Zero Dark Thirty celebrated the CIA’s warrior tradition. In 2008, Michael Hayden, America’s most experienced intelligence chief, observed that the agency had begun to resemble its historical predecessor, the Office of Strategic Services, a commando unit created by First World War veteran General ‘Wild Bill’ Donovan that gloried in special operations. In 2011, when the softly spoken Leon Panetta, former head of the Office of the Management of the Budget, took over as director of the CIA, he expected to be managing a rather actuarial intelligence organisation focused on analysis. To his surprise, he soon realised that he was now ‘the combatant commander in the war on terrorism’.
This transformation was not just about the CIA, but instead about the wider nature of war itself. It extended to new ways in which battles were being fought in Afghanistan and Iraq. While the CIA had been busy embracing more war-fighting, the cutting-edge fighters of US special forces had borrowed the techniques of the CIA. The war on terror has transformed Special Operations Command (SOCOM). Driven by the ferocious challenge of suicide bombers in Baghdad and Basra, they had fused technical exploitation of seized computers and mobile phones with geolocation and midnight kill squads. Science was allowing the application of national resources to tactical events in real time. With a new global mandate, SOCOM has almost tripled in size since 9/11, commanding around 100,000 personnel. Presidents love US special forces, which now have a presence in over 100 countries; more importantly, their new approach to war is being emulated around the world.
Covert action is the shop window for a new kind of warfare. For generations, scholars have defined covert action as plausibly deniable interventions, so the sponsor’s hand is neither apparent nor acknowledged. But changes in technology and the media, combined with the rise of special forces and private military companies, mean that today we are entering a grey zone of ambiguous warfare or hybrid war. We are witnessing the rise of a remarkable new phenomenon that Rory Cormac has called ‘implausible deniability’. This does not mean the end of covert action.
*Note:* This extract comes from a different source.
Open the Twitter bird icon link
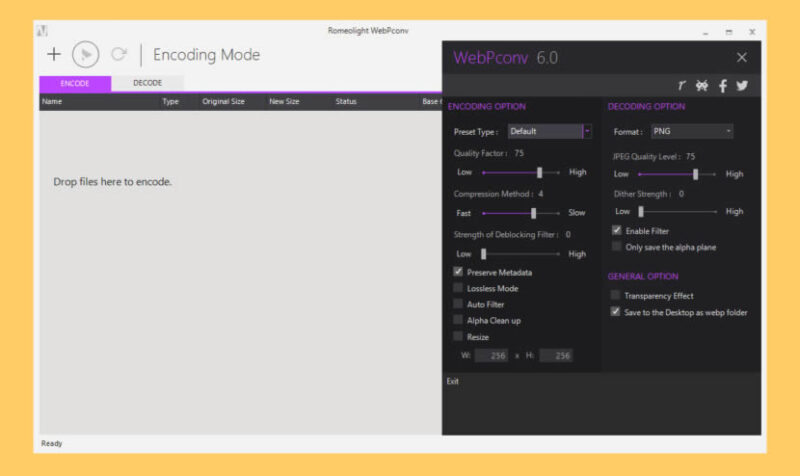The height and width of the screenshot is (476, 800). coord(742,86)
Instead, leaders are embracing a curious kind of performative secrecy and exploiting the fear that it creates to drive a new kind of interventionism.
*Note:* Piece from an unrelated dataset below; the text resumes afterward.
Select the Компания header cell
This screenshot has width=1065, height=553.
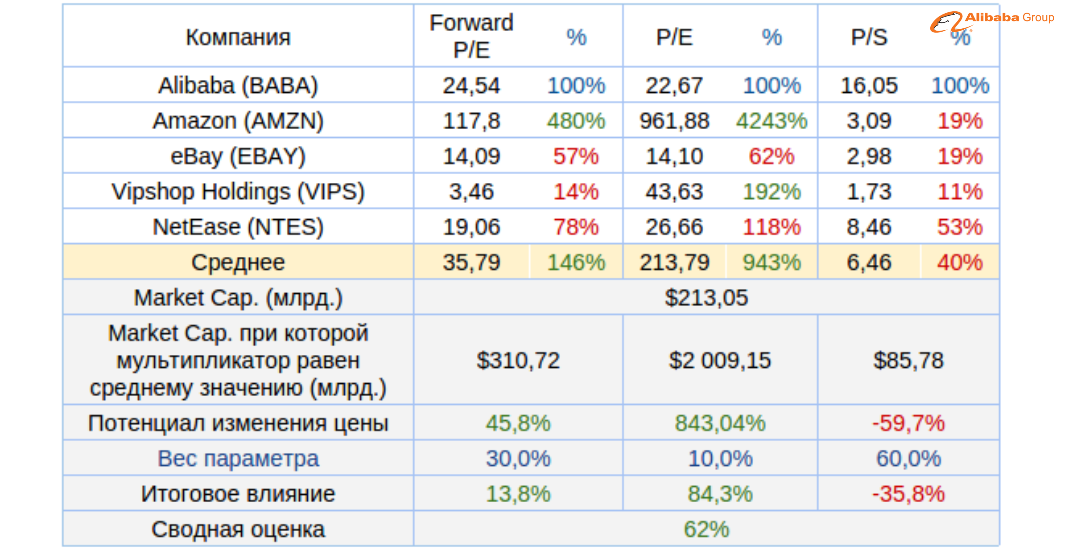pos(238,38)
Conventional wisdom suggests that states engage in covert action when they can plausibly deny sponsorship. The execution of the act itself may not necessarily be secret — assassinations are an all too visible example — but the authorship should be hidden both during and afterwards. To do these deeds, states must be able to deny involvement, and in a believable manner. This has created a conceptually neat but flawed understanding of covert action. In fact, many historic covert actions were an open secret: implausibly deniable. The CIA’s failed attempt to overthrow Fidel Castro at the Bay of Pigs in 1961, together with large-scale paramilitary operations in Laos, Angola and Afghanistan, are examples where denials lacked plausibility. More recently, the Kremlin initially denied intervention in Ukraine in 2014 and still denies interference in the 2016 US presidential election. These denials were obviously false, yet these operations did not fall outside the boundaries of covert action, nor were they failures.
In reality, a spectrum of attribution now exists, since covert action has multiple audiences, both internal and external. Plausible deniability has long been flimsy, especially regarding paramilitary operations. This is even more the case today with the collapse of secrecy triggered by the proliferation of electronic whistle-blowing. Implausible deniability is also linked to the growth of special forces and private military actors, which have further increased the grey space between secrecy and visibility. Yet implausible deniability does not spell the end of covert action. Increasingly, political leaders wish to have their cake and eat it, avoiding constitutional accountability for risky operations while harnessing the benefits of open secrecy. Implausible deniability allows them to frighten enemies, exploit ambiguity and even ‘hang tough’ by boasting about deploying spies and special forces.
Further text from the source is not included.